El amor, como vehículo de la comunión y, por tanto, instrumento de combate ante la soledad y el vacío, se muestra con la premisa doble de curarnos de nuestra existencia e, irremediablemente, de exacerbar nuestro extravío con su pérdida inminente. El amor es a su vez una celebración del ser y la promesa de un final aciago, éxtasis de vida y pulsión de muerte fundidos en un monumento de plenitud y viñetas palpitantes: orgullo en el cauce y las minucias de un numen fatal. El bolero corresponde a este fenómeno con su despecho sonriente, y se yergue como la imagen de un misterio universal. De ahí que “Quizás, quizás, quizás” haya sido compuesta por el cubano Osvaldo Farrés, interpretada en una lengua extraña por uno de los mayores íconos norteamericanos del jazz, Nat King Cole, y utilizada como tema climático en una película hongkonesa de romance (In the Mood for Love, de Wong Kar Wai).
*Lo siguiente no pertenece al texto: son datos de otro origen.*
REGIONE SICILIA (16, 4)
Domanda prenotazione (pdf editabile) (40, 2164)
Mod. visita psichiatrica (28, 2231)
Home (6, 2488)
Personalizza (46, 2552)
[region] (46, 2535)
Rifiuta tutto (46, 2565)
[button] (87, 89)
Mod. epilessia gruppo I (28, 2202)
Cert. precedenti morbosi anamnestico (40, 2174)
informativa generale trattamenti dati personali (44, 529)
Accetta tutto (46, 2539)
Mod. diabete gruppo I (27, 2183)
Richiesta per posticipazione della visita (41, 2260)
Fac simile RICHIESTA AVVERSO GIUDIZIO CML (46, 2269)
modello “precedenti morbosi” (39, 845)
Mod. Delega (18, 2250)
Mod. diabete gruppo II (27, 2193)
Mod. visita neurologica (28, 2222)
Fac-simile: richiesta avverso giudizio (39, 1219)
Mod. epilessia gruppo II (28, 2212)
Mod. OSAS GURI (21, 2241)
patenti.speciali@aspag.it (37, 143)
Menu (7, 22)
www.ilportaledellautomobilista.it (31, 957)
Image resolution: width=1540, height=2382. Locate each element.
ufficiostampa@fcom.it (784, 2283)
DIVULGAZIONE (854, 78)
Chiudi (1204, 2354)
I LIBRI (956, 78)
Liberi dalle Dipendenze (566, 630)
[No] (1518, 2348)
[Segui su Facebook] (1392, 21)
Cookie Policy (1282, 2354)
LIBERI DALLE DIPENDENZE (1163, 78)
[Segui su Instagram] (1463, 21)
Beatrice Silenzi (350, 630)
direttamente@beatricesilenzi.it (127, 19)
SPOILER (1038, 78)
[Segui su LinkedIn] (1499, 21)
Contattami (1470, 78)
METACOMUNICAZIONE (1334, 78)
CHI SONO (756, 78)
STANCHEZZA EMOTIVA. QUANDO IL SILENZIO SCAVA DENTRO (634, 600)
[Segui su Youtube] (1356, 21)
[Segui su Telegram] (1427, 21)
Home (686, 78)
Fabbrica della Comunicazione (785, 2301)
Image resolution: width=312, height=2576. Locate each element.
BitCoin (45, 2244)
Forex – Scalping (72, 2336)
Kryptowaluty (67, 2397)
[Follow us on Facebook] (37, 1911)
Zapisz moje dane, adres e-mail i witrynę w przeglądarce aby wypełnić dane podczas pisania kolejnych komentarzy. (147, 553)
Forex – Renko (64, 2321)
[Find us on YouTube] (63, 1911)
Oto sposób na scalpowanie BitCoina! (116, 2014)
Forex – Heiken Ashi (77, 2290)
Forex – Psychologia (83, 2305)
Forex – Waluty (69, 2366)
La eficacia del bolero para representar nuestra contradicción más fascinante, inscribe al oyente en la sociedad anónima e infinita de los apesadumbrados y los memoriosos. El bolero es el prisma exacto de las pasiones humanas, obediente al tenaz dogma de la aflicción; por eso, cada vez que usted reproduzca en su tocadiscos los mejores éxitos de Los Panchos, deberá recordar que está invocando sus desgracias petrificadas y, simultáneamente, estará firmando con sus lágrimas la suscripción al escabroso mundo de Pedro Armendáriz en Enamorada y de Pedro Infante en sus mejores tiempos, el territorio de la nostalgia.